Take the Lead at Work: Shatter in the Workplace the Three Myths of Cancer.
Take a leading, proactive role at work from Day One. You will not only become a role model for your ability to manage your way through any crisis, be it work or cancer, but you will provide a valuable education for those with preconceived myths about cancer patients at work. The three most frequent myths—two of which extend far beyond the workplace—are:
• Cancer is a death sentence. Since people have so many misconceptions about survival statistics, they may inadvertently take a patronizing attitude toward you, trying to shield you from excess work, office politics, or whatever else. They may even pity you. While intentions may be good, they are often founded on false fears. Besides, it should be up to you to determine how much work you can handle right now, what issues you want to address, and what protection you might need. In fact, since work may be one of the few sources of stability in your life right now, it might be very unsettling to feel like you are being left out of the loop on what may be important issues and decisions.
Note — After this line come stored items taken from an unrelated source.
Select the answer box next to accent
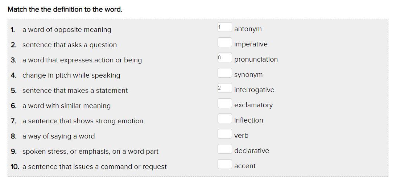This screenshot has width=396, height=186. pyautogui.click(x=224, y=165)
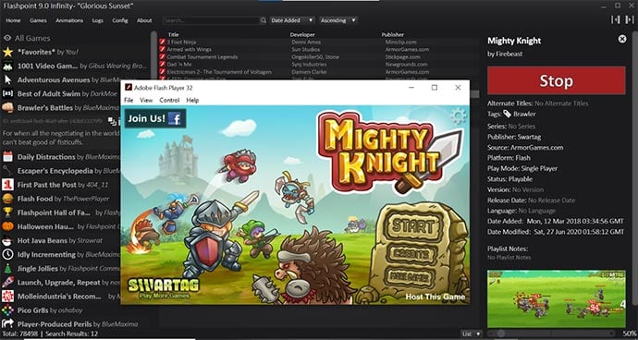Select Flashpoint Hall of Fame trophy icon

7,213
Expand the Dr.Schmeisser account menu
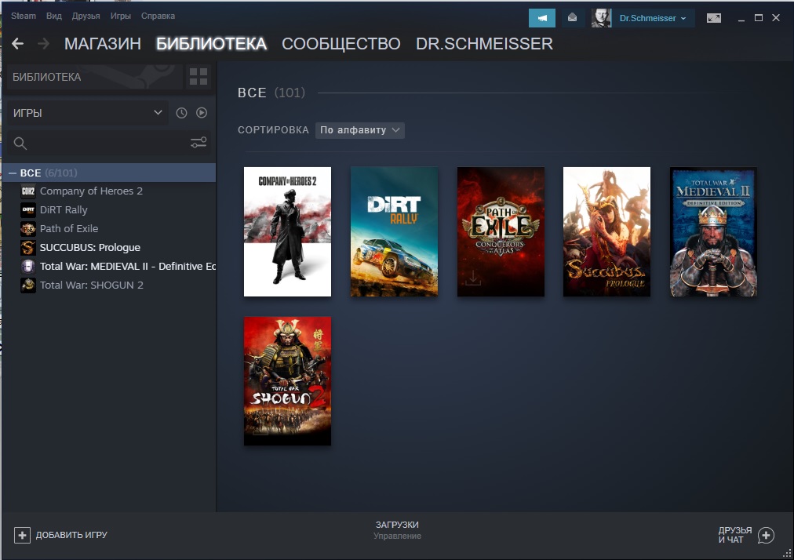 pyautogui.click(x=653, y=18)
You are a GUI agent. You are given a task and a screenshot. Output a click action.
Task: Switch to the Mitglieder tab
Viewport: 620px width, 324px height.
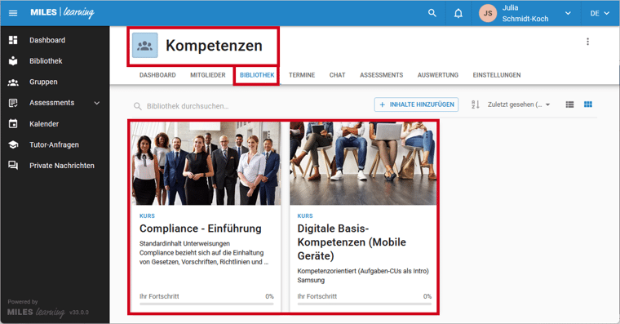point(207,75)
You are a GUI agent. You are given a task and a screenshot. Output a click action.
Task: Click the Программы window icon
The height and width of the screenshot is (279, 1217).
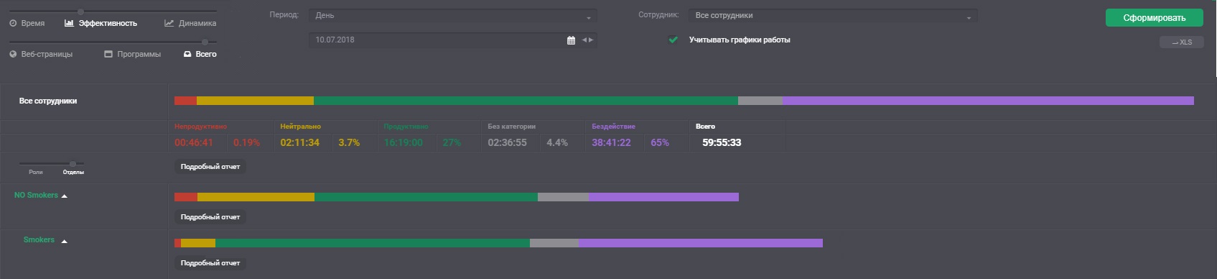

• Cancer is contagious. People may avoid you based on their own irrational fears of contracting the disease. Interact with such people on relevant work issues as appropriate, and reinforce the positive aspects of how you can work together. You might be so helpful to them that they’ll just forget their fears and understand that cancer is not contagious.
• Cancer is a drain on productivity and efficiency. The pervasive myth is that cancer patients are a drain on short-term productivity (e.g., taking a lot of sick days) and that over the longer term they are not good “investments” to train, promote, and develop. The reality is that cancer patients and survivors are often more productive and work harder, because they have clarity on what’s important in their lives, and how work fits into those priorities. They focus on the essential elements of getting their jobs done, particularly when trying to balance the job demands with treatment schedules.